Mr Andrews also said the Irish Government can take a leadership position on this issue, “as we have done so many times in the past”.

The UN was less scathing in its comments on the international reaction today, with one senior official saying many countries had come forward to help.

“The response from the international community has not been overwhelming compared to the magnitude of the disaster, but it has been very generous so far,” Jens Laerke of the Office for the Coordination of Humanitarian Affairs told the Geneva news briefing today.

Meanwhile, l ong-delayed emergency supplies flowed into the typhoon-ravaged central Philippines today, reaching desperate families who had to fend for themselves for days, as the United Nations more than doubled its estimate of homeless to nearly two million.

The aid effort was still patchy, with relief officials reporting a surge in desperate, hungry survivors trying to leave the coastal city of Ormoc, 105km west of Tacloban, the worst-affected major city.

More than a week after Typhoon Haiyan killed at least 3,633 with tree-snapping winds and tsunami-like waves, hundreds of international aid workers set up makeshift hospitals and trucked in supplies.

Helicopters from a US aircraft carrier ferried medicine and water to remote, battered areas. Residents of Tanauan, a fishing town about 15km southeast of Tacloban, said they only started receiving substantial aid yesterday after being forced to survive on biscuits and dispose of dead bodies on their own for days.

More than 60 people were buried behind the municipal office in the district of 50,000 people. Down the road, dozens of corpses were interred under a roundabout.

“I think (the response) was quite slow. This town was isolated. Media didn’t come here. We were out of circulation for three days,” said Penny Tecson, the wife of the district’s mayor. She was running the recovery operation while her husband, Pel Tecson, was in Tacloban to coordinate the district’s first large-scale delivery of aid from the national government.

In one ward of Tanauan, neighbourhood chief Cecilio Yepes Jr estimated his community lost nearly 10 per cent of its 1,176 residents. The storm surge has transformed an entire swampy plain in the neighbourhood into a rubbish pile of trees and debris. Locals have recovered and buried 30 bodies. Another 98 remain somewhere in the vast wasteland that stretches on either side of the road.

At least 800 people died in the district of Palo, which lies between Tanauan and Tacloban, national authorities said. In Tacloban, work crews and heavy equipment cleared debris from roadsides, but side streets remained piled with the sodden, tangled remains of homes which city officials fear could reveal hundreds more bodies when they are eventually cleared.

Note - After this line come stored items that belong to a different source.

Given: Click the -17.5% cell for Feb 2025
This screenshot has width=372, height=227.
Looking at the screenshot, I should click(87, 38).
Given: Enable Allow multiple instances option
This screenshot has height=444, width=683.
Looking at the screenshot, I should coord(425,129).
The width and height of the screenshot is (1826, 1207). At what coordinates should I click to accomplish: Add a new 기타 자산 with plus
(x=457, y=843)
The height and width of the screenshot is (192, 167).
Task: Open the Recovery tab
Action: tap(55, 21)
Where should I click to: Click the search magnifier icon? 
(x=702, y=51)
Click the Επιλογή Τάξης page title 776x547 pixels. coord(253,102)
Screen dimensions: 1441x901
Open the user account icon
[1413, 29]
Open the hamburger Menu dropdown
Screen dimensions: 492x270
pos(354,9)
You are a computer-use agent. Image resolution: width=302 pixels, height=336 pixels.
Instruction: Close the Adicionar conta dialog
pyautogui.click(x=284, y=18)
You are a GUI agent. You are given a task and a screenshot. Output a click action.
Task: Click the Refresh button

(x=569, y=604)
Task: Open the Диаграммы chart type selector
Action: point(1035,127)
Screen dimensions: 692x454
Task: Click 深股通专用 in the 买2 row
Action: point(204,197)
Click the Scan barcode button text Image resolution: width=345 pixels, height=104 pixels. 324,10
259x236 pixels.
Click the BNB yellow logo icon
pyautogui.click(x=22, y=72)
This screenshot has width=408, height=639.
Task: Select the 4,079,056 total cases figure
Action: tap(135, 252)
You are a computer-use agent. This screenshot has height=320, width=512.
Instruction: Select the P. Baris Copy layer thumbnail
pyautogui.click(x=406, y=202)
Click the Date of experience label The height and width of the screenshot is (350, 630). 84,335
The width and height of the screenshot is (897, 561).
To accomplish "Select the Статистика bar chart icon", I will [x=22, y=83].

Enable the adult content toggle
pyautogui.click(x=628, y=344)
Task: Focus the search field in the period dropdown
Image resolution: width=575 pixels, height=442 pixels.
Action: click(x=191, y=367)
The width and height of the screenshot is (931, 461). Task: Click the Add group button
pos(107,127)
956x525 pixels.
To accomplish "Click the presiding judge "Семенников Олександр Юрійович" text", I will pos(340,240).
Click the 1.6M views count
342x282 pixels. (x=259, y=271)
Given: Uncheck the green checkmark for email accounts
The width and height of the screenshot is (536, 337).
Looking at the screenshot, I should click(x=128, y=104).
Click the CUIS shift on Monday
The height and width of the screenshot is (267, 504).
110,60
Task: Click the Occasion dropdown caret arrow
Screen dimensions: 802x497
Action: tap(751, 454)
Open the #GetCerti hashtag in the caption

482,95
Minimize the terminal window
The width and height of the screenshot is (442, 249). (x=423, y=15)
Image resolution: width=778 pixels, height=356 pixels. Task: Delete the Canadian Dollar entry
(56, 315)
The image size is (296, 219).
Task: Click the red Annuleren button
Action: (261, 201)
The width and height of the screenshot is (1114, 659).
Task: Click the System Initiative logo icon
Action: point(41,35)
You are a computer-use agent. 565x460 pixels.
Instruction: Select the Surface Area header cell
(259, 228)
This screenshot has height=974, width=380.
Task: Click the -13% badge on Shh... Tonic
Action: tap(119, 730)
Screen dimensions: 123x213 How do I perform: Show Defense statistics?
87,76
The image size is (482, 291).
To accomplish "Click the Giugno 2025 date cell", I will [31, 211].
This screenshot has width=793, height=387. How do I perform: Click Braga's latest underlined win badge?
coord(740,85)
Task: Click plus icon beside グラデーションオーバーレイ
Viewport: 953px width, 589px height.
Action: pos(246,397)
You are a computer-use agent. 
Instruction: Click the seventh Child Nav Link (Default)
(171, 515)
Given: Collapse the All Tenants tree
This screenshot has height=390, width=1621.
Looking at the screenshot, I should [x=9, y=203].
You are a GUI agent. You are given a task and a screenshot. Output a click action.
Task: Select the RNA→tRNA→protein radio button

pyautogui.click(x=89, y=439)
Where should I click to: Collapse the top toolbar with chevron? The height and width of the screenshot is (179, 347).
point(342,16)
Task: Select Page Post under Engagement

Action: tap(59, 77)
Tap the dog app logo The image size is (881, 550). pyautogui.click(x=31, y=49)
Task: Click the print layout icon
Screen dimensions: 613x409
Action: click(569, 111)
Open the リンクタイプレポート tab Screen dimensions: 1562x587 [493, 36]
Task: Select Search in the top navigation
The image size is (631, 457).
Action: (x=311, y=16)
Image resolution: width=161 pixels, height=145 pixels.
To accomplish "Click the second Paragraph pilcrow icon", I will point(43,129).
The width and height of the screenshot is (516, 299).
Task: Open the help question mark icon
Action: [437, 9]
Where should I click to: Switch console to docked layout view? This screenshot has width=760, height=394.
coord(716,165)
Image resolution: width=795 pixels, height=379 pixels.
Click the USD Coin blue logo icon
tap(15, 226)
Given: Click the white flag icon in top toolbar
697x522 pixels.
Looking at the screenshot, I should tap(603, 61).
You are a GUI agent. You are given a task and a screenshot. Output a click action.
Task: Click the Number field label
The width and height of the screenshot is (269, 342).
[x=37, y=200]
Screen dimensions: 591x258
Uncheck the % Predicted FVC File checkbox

There are 1,179 people missing, according to the national count.

The official death toll only rose by 12 today, giving hope that initial local estimates of 10,000 dead were overblown.

In front of Tacloban’s San Fernando Elementary School, government workers distributed sacks of aid to a restless crowd of hundreds who had spent the last week camped in shattered wooden classrooms or in a main school building with floors covered in wet black sand.

Nearby, about a dozen body bags were neatly lined up by the roadside. Rica Mobilla, an 18-year-old mother of one, said local authorities showed up two days after the disaster, handing out four kilograms of rice and a few packs of noodles for her family of thirteen. The family stretched this out with onions and garlic bought from the market. “I’m upset. I’m not blaming anyone. If there’s aid there to give out we’ll receive it,” she said.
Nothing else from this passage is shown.